Do Your Customers Really Love You? Here Are 3 Ways to Find Out
What constitutes a good customer experience can feel subjective. But your customers have clear ways of letting you know how yours measures up.
In your quest to consistently deliver remarkable customer experiences, an important question will often pop up: How do you know if something is remarkable?
Sure, you have your own internal standards of what "good" looks like within your company. Ultimately, however, your customers will have the final say as to whether or not a product, service, or experience is swoon-worthy.
As such, it's good practice to get comfortable with experimenting and trying different approaches until you find the essential elements that wow your customers over and over again.
As you test different initiatives, look for one or more of the following signals from your customers that what you created for them was, indeed, remarkable:
1. They tell you.
Last week, I was a guest lecturer for a course on diversity and inclusion at the University of Pennsylvania. Leading up to the session, I was super nervous about presenting my ideas in a new format.
During the question and answer section, students started telling me how much they'd enjoyed what was presented. They gushed about how many notes they had taken, and how they planned on using this new information when they left the classroom.
This unsolicited feedback about the experience I delivered was a clear signal to me that the information and the format were both a hit.
Some people won't give you any feedback, no matter what you do. But there will be a group of others who will go out of their way to make sure you know the positive impact and impression what you delivered had on them.
What if you create something you think is great, but it's met with the sound of crickets? That's valuable feedback, too. Your handiwork hasn't quite reached "remarkable" status yet.
2. They spread the word.
We live in an age where people have no problem sharing. They especially share the things that move them.
Earlier this month, a lot of my friends were captivated by the Royal Wedding. They shared articles about it, what they thought about every detail of the wedding, photos of themselves getting up at the crack of dawn to watch, video clips of different elements of the wedding, and much more.
When your customers are delighted, they will voluntarily share it with others.
Whenever I encounter a business doing something remarkable, I can't shut up about it. I post about it on social media, I'll tell my crew in person, and I'll often write about it. I'll shout far and wide to let folks know, so they can get a dose of the goodness I experienced.
You know you're onto something that resonates when you peruse social media, YouTube, and other channels and see your customers raving about you. If your business isn't the kind that people talk about publicly, don't fret: If you consistently get referrals from past clients, you're on the right track.
3. They come back for more.
Repeat business is the best signal that you're doing extraordinary work. Your customers have an abundance of choice available to them, so if they forsake other options to come back for more of what you have to offer, you've left a positive impression. Double down on what you're doing.
If you get a bunch of new customers only to never see them again, you have a leaky bucket. At least one element of your customer journey doesn't give your customers a compelling enough reason to come back. No bueno.
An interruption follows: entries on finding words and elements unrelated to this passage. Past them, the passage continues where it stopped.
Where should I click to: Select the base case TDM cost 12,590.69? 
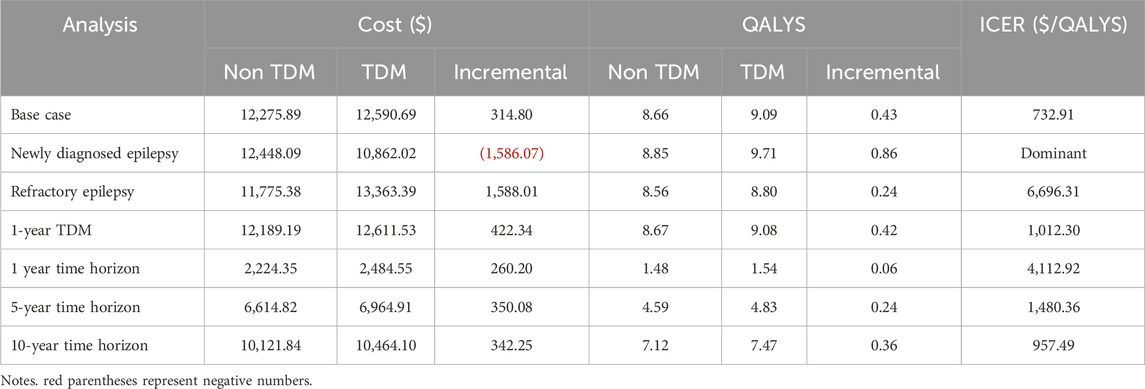click(385, 114)
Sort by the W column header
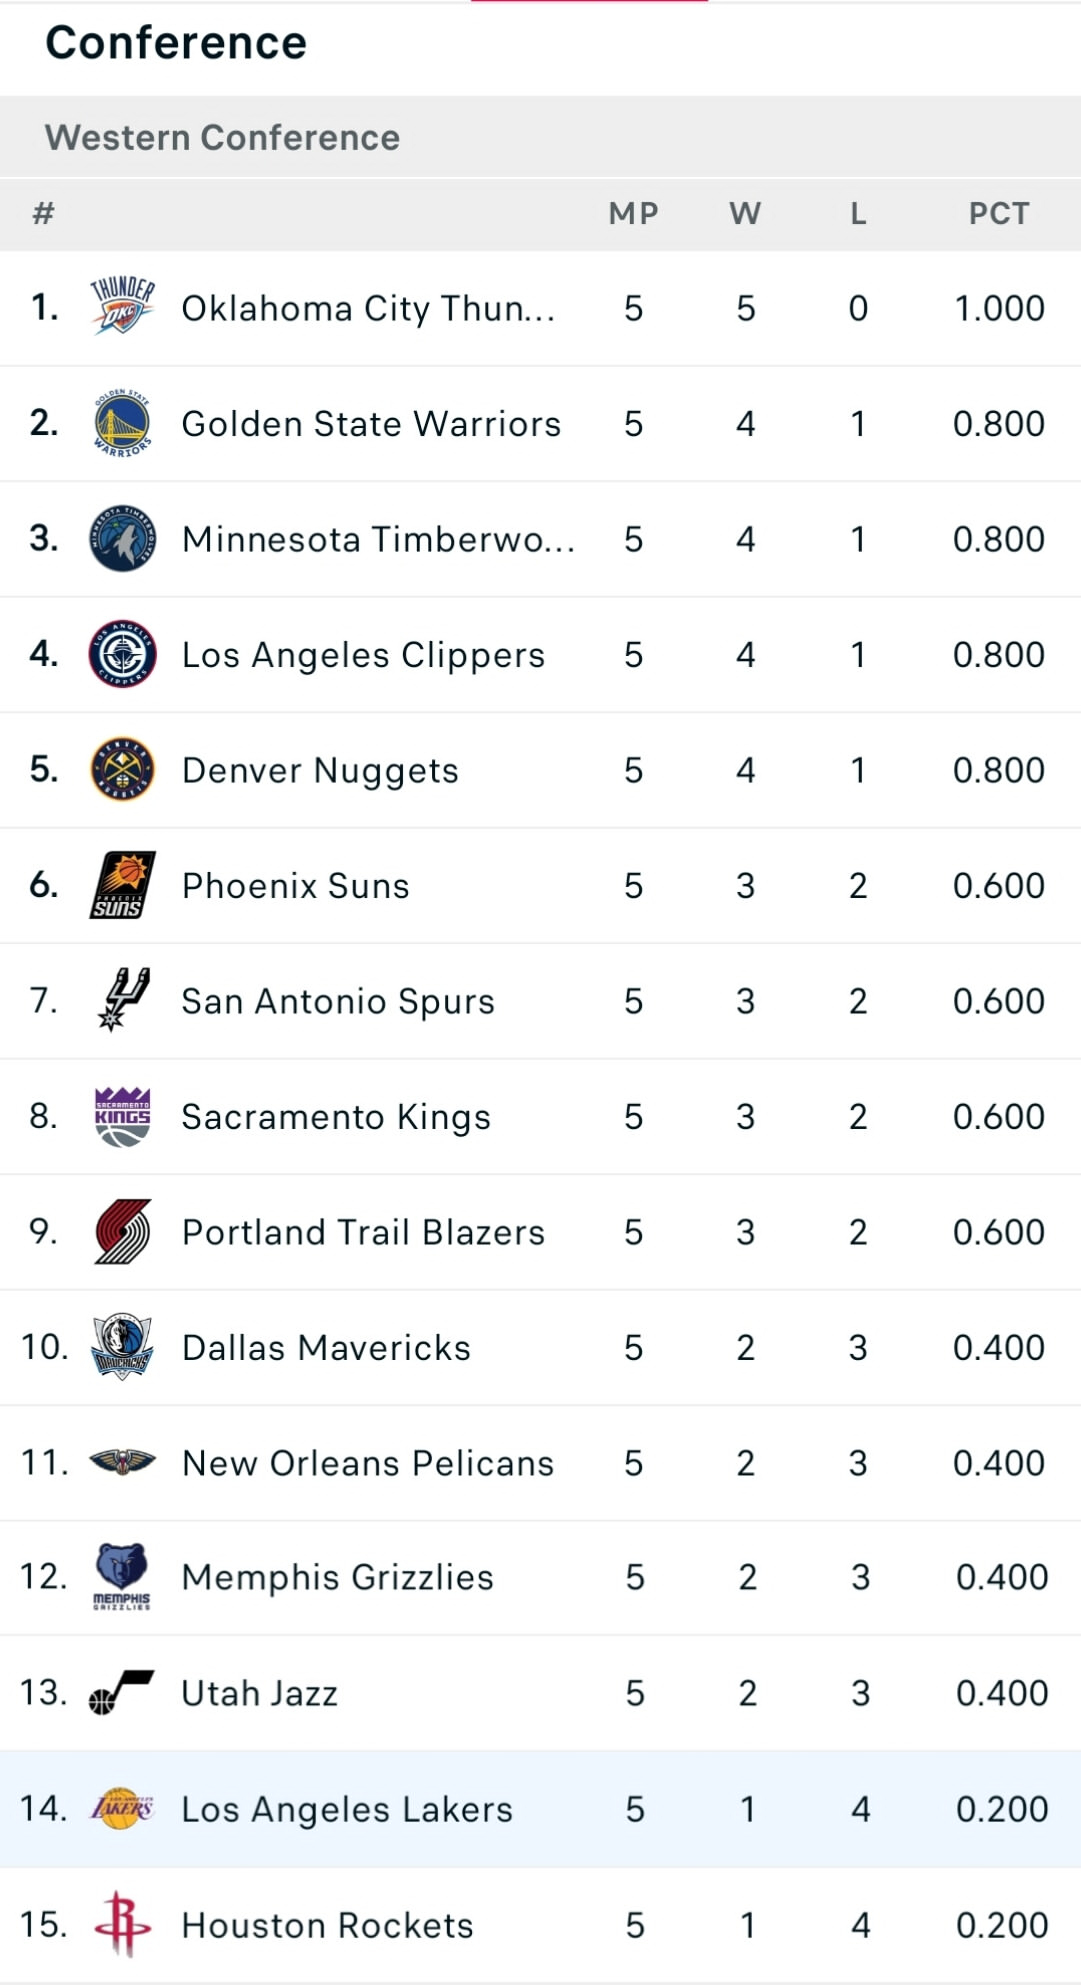The width and height of the screenshot is (1081, 1985). click(x=745, y=213)
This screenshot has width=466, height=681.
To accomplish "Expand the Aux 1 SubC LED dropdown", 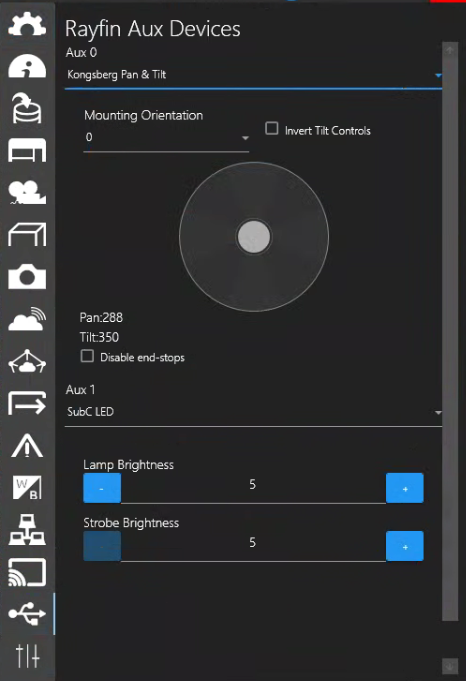I will (253, 412).
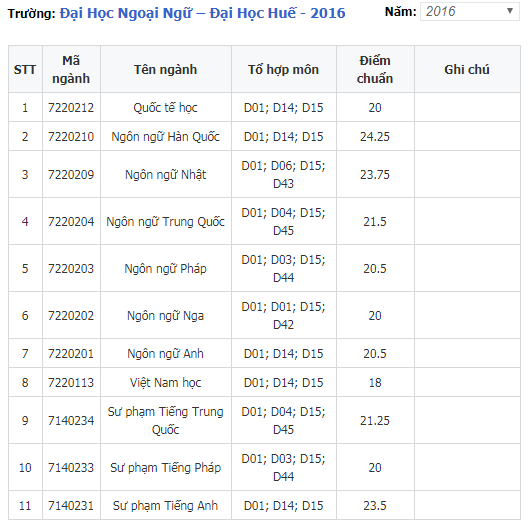Viewport: 529px width, 528px height.
Task: Click Sư phạm Tiếng Trung Quốc cell
Action: [166, 420]
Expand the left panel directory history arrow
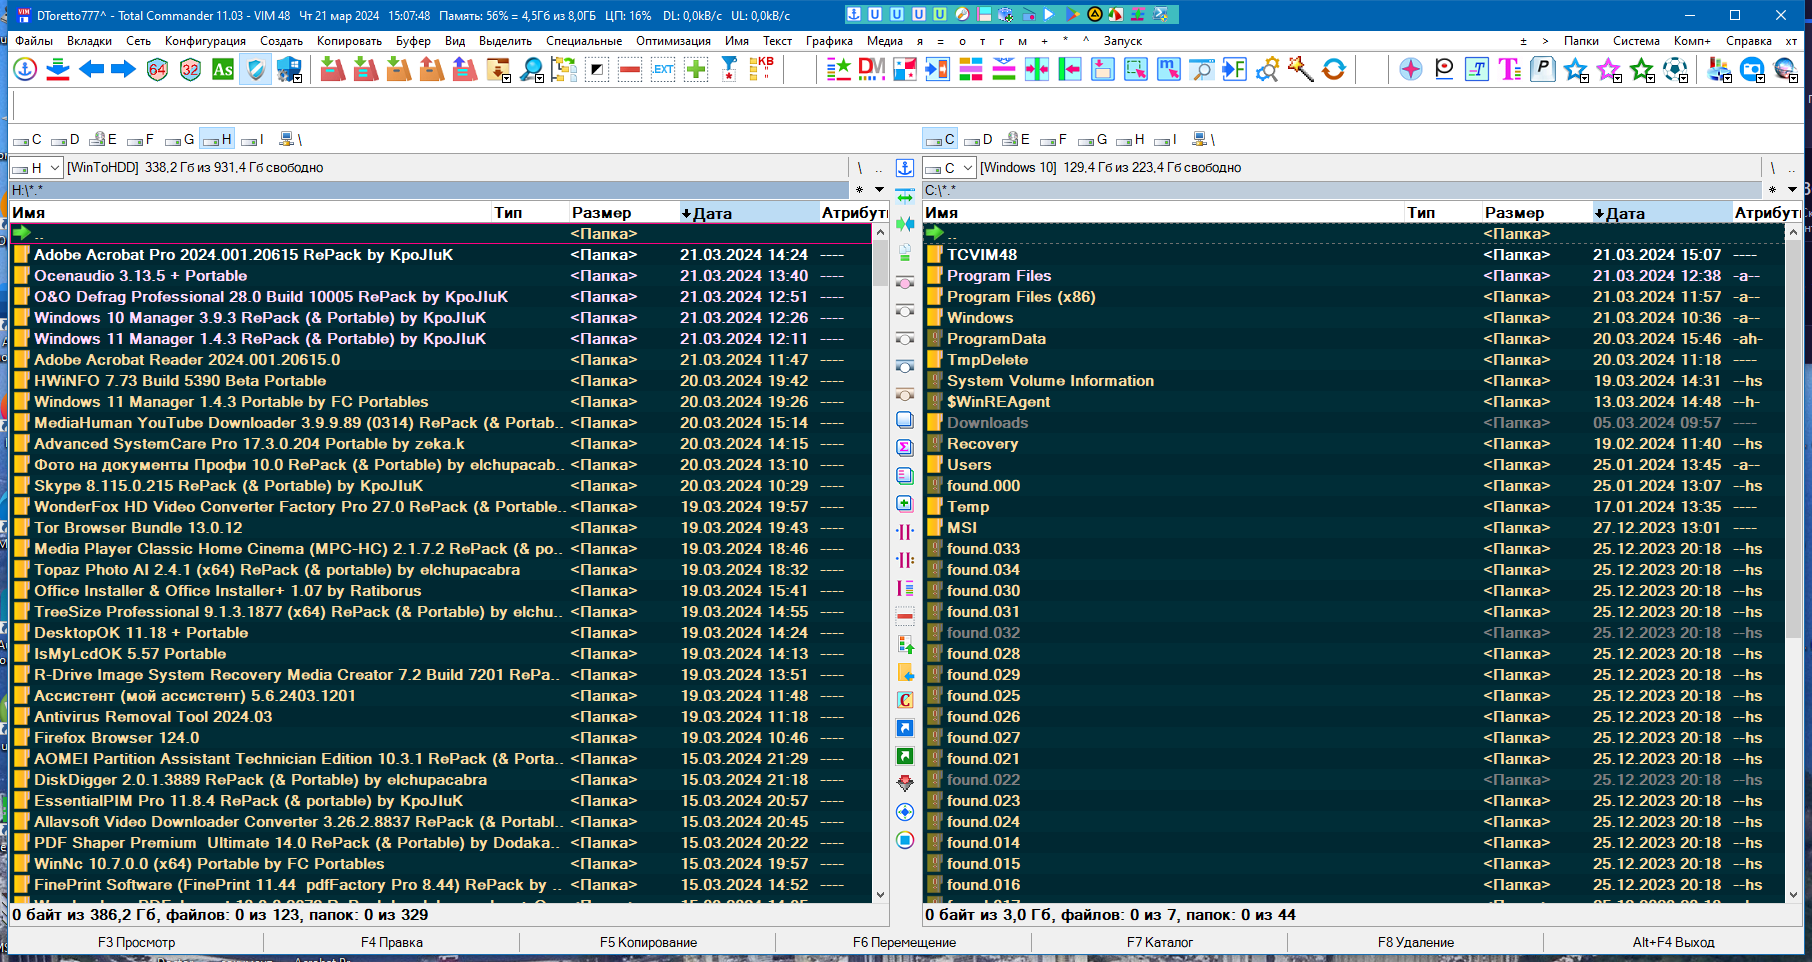 click(879, 189)
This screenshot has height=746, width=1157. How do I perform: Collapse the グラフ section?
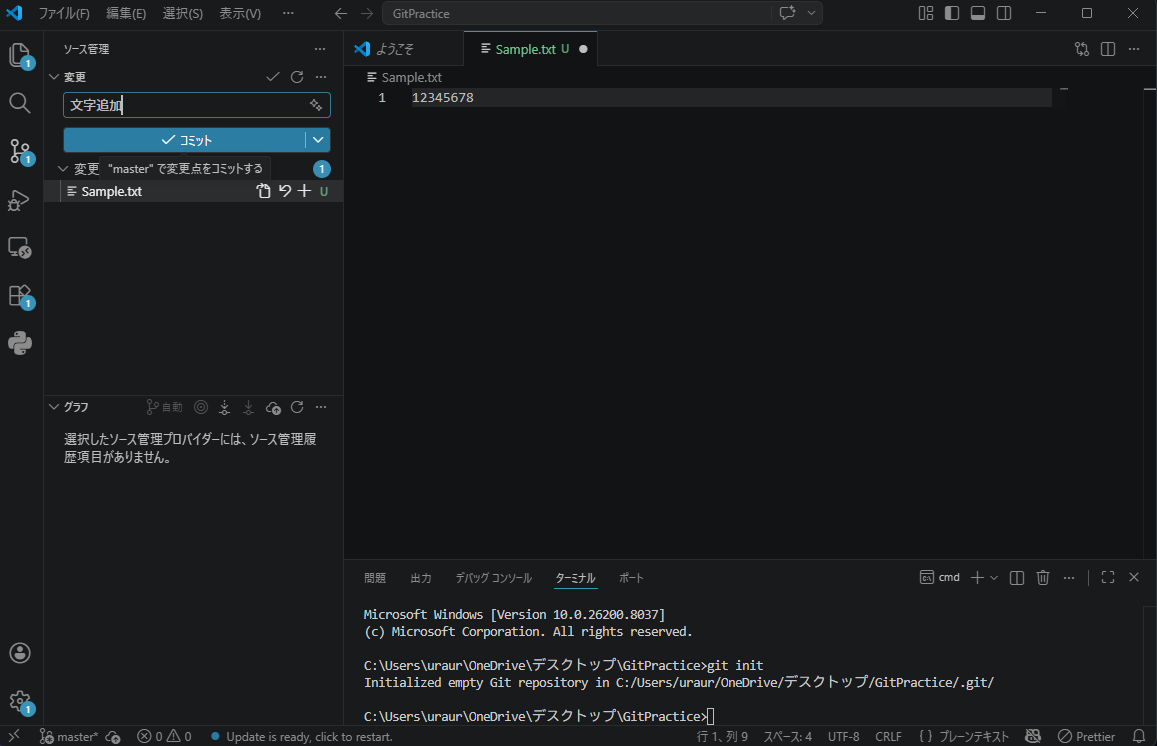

Your goal should be to make your brand such an integral part of your customers' lives that they hyperventilate a bit at the thought of not having you in their world. You can do that by delivering products, services, and experiences that are so remarkable that they induce at least one of the reactions noted above.
Start tinkering with elevating the moments and experiences your customers encounter throughout every area of their journey with you. In time, you'll get the kind of feedback from them that will let you know when you've created something that is outstanding.